Further, there have been extensive professional publications regarding the Cotton Valley that support the relative predictability of reserves. It is described as a series of marine and lagoonal deposits overlying the gentle regional structure associated with the Sabine uplift. The Cotton Valley interval includes very fine-grained sandstones, siltstones, shales and limestones. Bounding shale laminae are lenticular and discontinuous with few stress barriers. Diagenesis in the form of calcite cementation and quartz overgrowth, combined with overburden pressure have dramatically reduced porosity and permeability. Sand porosities range from 2% to 12% with microdarcy-level permeabilities. In the late 1980’s the USGS published ‘typical estimates’ of 6-10% for porosity, permeabilities less than 0.1 md (10 microdarcies), and post-stimulation rates of 500 to 2500 mscfpd. This description is completely consistent with the log character seen in GMX’s acreage. Other publications note extended pressure buildups which indicate significantly higher gas-in-place in the reservoir than is suggested by flow data. Observations on the more mature producers suggest a very shallow decline and are consistent with the idea that ultimate reserves will be adjusted upwards as more technical analysis becomes available.
1 The original exhibits and text from the RRC hearing have also been filed as Appendix A for reference.

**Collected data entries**
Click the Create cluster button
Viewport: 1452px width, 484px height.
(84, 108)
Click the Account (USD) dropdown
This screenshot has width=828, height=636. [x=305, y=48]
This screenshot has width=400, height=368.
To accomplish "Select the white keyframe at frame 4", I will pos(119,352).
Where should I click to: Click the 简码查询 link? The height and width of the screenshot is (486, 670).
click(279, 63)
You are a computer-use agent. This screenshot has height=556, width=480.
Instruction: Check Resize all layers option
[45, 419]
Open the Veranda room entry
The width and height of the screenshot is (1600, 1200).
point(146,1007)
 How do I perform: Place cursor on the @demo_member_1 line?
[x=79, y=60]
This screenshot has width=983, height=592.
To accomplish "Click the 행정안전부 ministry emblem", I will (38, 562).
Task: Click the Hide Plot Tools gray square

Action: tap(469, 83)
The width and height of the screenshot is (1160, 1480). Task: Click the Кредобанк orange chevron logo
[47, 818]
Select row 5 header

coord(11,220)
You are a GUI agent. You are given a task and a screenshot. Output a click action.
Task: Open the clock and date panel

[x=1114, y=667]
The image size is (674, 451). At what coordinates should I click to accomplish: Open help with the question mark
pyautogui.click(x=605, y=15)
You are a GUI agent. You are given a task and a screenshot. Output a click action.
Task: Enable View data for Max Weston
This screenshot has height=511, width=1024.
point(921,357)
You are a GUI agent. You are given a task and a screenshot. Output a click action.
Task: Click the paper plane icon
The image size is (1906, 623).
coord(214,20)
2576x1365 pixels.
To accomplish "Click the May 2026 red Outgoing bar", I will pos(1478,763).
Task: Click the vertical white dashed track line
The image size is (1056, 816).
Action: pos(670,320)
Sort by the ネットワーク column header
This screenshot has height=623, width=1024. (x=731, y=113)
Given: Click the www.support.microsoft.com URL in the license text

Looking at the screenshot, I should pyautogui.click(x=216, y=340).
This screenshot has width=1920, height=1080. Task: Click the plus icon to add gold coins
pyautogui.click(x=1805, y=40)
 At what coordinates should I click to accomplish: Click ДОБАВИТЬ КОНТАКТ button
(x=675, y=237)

**Work order 1**
What range of sand porosities does the Cotton Valley text give?
**Work order 2**
Extend the Cotton Valley reservoir passage from where it stops.

**Output 1**
2% to 12%

**Output 2**
Tracie Towner
Page 4
Because of the significant amount of drilling that has been done in the Cotton Valley and the RRC’s recognition of the geological similarity over a very large field, we believe the use of the data from our 970 well sample in Appendix A to our August 13 Letter is the most reliable method to estimate the EUR’s for our PUD’s (as well as PDP’s in the future). As noted earlier, we expect our PDP reserves for the wells completed in 2006 will also be revised upwards at year end 2007 to be consistent with our PUD reserve estimates based on more information being available as well as recompletion plans in 2008.
We have established a uniform gross 1,250 MMcf gas EUR for the year end 2006 PUD’s. Obviously, some wells will perform better or worse but given that our 147 PUD’s are all being drilled to the same formation in a very concentrated area where our ownership is uniform, we think the use of such an average is justified, especially given the significant number of wells proposed.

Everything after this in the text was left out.